### EXERCISE PROMPT
Please copy the records below word for word, leaving out the pictures.

--- ENTRIES PROVIDED ---

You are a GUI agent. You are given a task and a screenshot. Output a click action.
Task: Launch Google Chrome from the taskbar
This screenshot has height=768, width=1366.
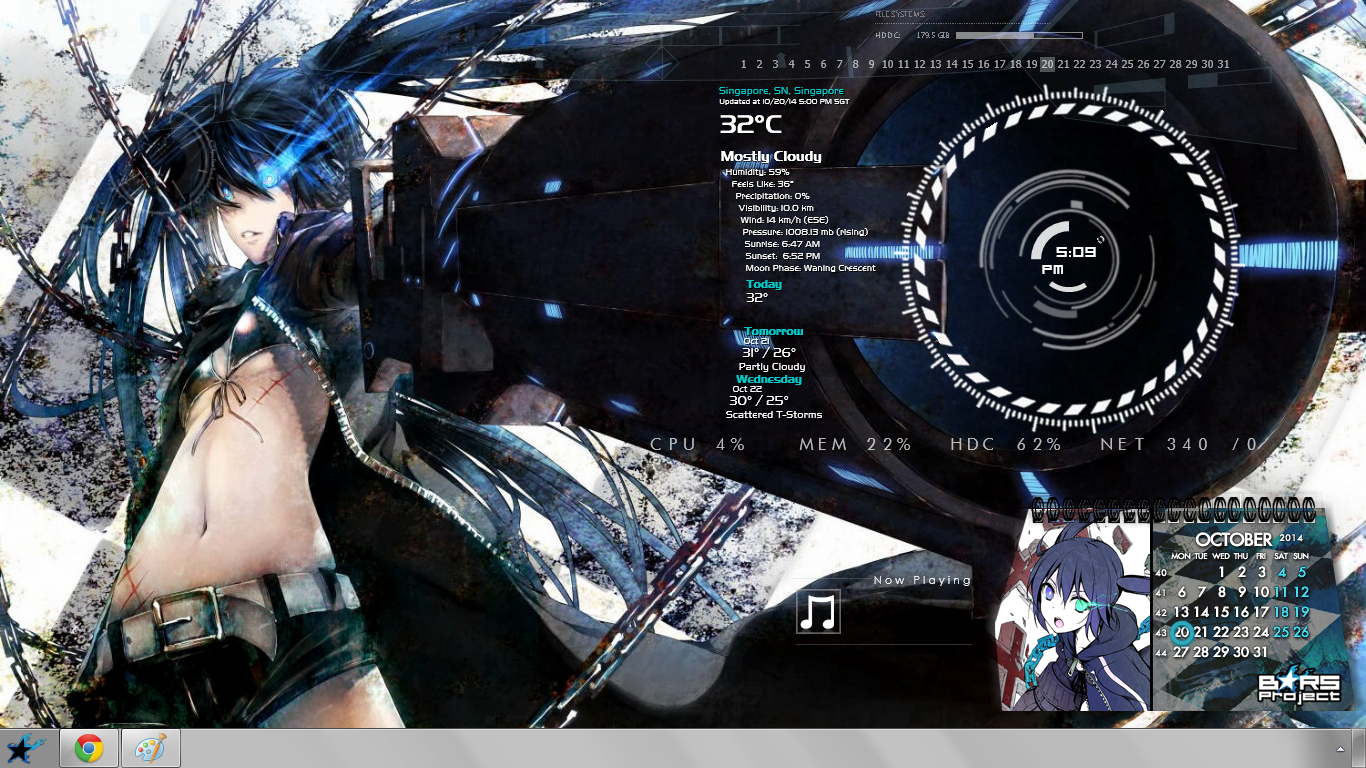pos(89,748)
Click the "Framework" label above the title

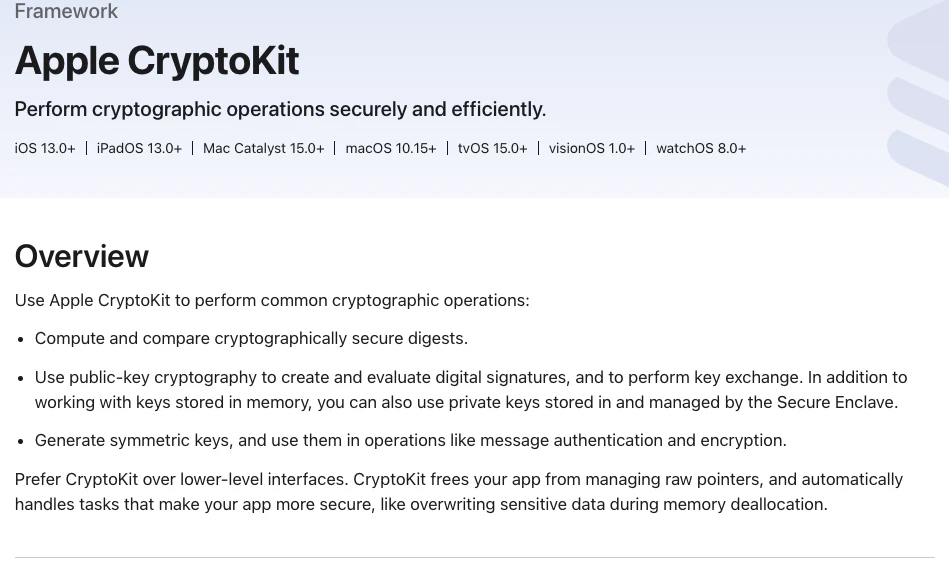(66, 11)
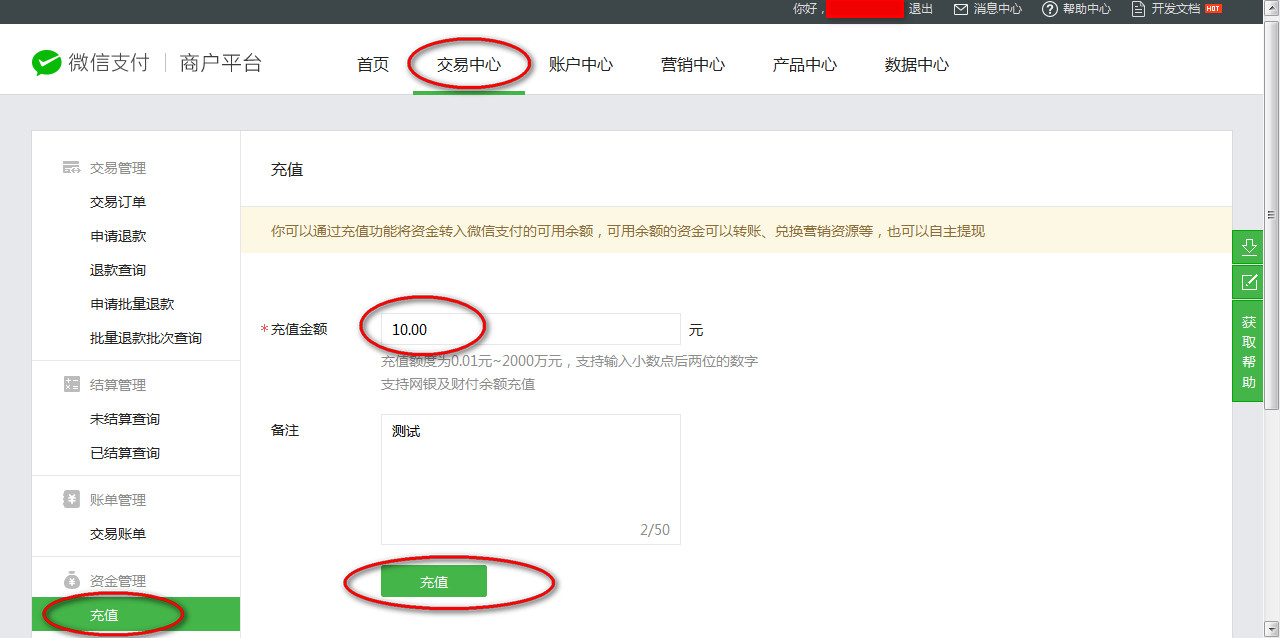This screenshot has width=1280, height=638.
Task: Click the 交易管理 section icon
Action: click(x=71, y=168)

---

### ANSWER TO THIS PROBLEM
You are a GUI agent. You are given a task and a screenshot. Output a click action.
Task: Launch Google Chrome from the taskbar
This screenshot has height=768, width=1366.
pos(89,748)
Click the "Framework" label above the title

(66, 11)
This screenshot has width=1280, height=638.
Task: Click the 交易管理 section icon
Action: click(x=71, y=168)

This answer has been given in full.